_Passage_.
_ _ _ _
有没有办法在不使用子进程的情况下在 python 中使用 Protobuf 编译器？

Question

I'm writing a script that should run over a path I get as an argument, and compile all .proto files one by one. Currently I'm using Popen to do that, but it makes sense that we could use the protobuf compiler from within python without using subprocesses. any idea how to do so?

thanks!

this is my current code:

def dir_path(string):
    if os.path.isdir(string):
        return string
    else:
        raise NotADirectoryError(string)


def compProtos(frompath, topath):
    for dirpath, dirs, files in os.walk(frompath):
        for filename in files:
            if filename.endswith('.proto'):
                print(
                    f'Currently generating file: {filename}, from path: {dirpath}')
                process = Popen(
                    f'python -m grpc_tools.protoc -I {dirpath} --python_out={topath} --grpc_python_out={topath} {dirpath}/{filename}')


if __name__ == "__main__":
    parser = argparse.ArgumentParser(description='Run gRPC on protobuffs')
_ _ _ _
_Given instruction 1_. Summarize the post about compiling .proto files from Python in two sentences.
_Given instruction 2_. Write the next part of the post about compiling .proto files from Python, picking up right after its final line of code.
Nothing in the lines is needed for this work.

_Data_.
_ _ _ _
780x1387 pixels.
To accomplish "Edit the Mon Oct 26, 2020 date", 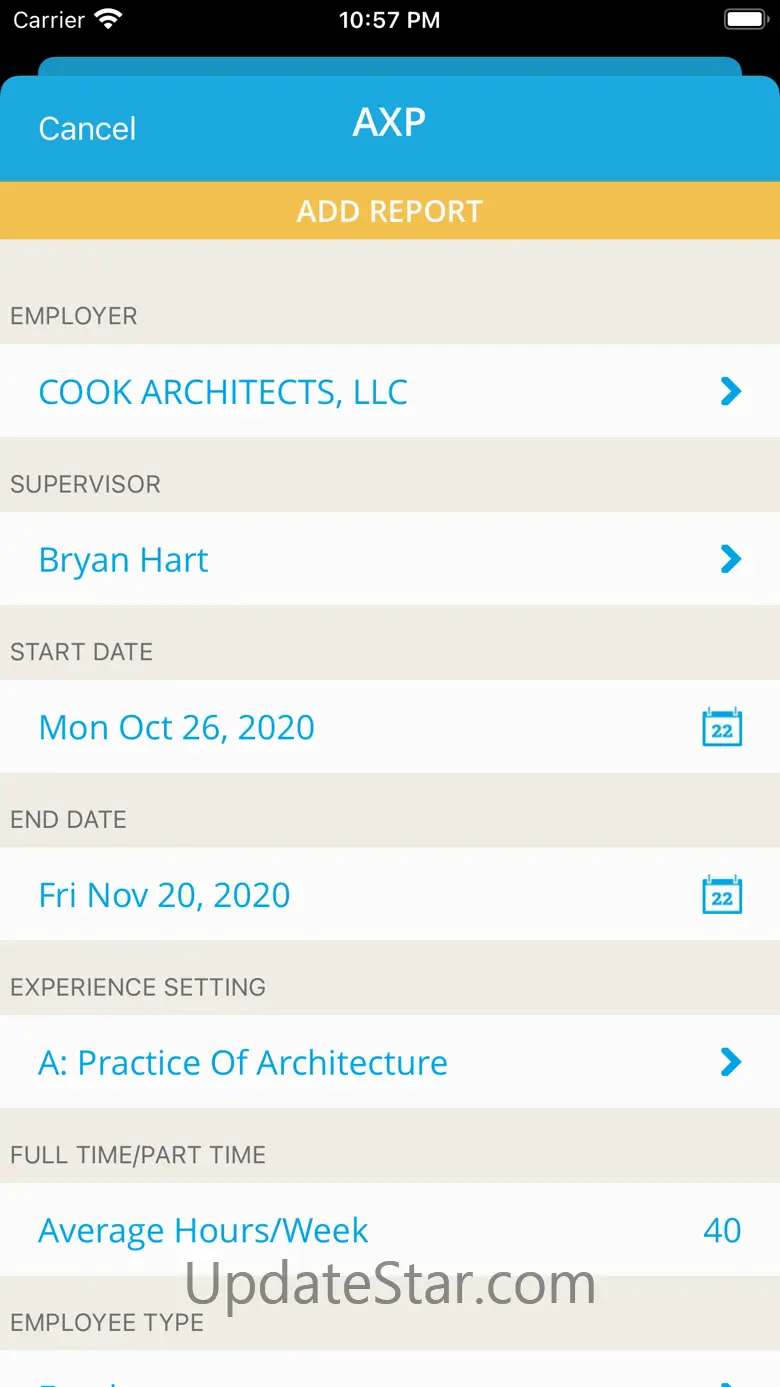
_ _ _ _
_Task response 1_. The author has a script that takes a path as an argument and compiles every .proto file under it one at a time, currently running grpc_tools.protoc through Popen for each file. They ask whether the protobuf compiler can be used from within Python without subprocesses.

_Task response 2_.
    parser.add_argument('-from', dest="frompath", type=dir_path,
                        required=True, help="Enter protobuffs path", metavar="FILE")
    parser.add_argument('-to', dest="topath", type=dir_path, default=".",
                        help="Enter saving path", metavar="FILE")
    args = parser.parse_args()
    compProtos(args.frompath, args.topath)
    print("Done generating protobuffs, results in folder: " + args.topath)

Answer 1

The grpcio_tools package has protoc available as a function:

import grpc_tools.protoc
grpc_tools.protoc.main(['protoc', '-I.', '--python_out=.', 'foo.proto'])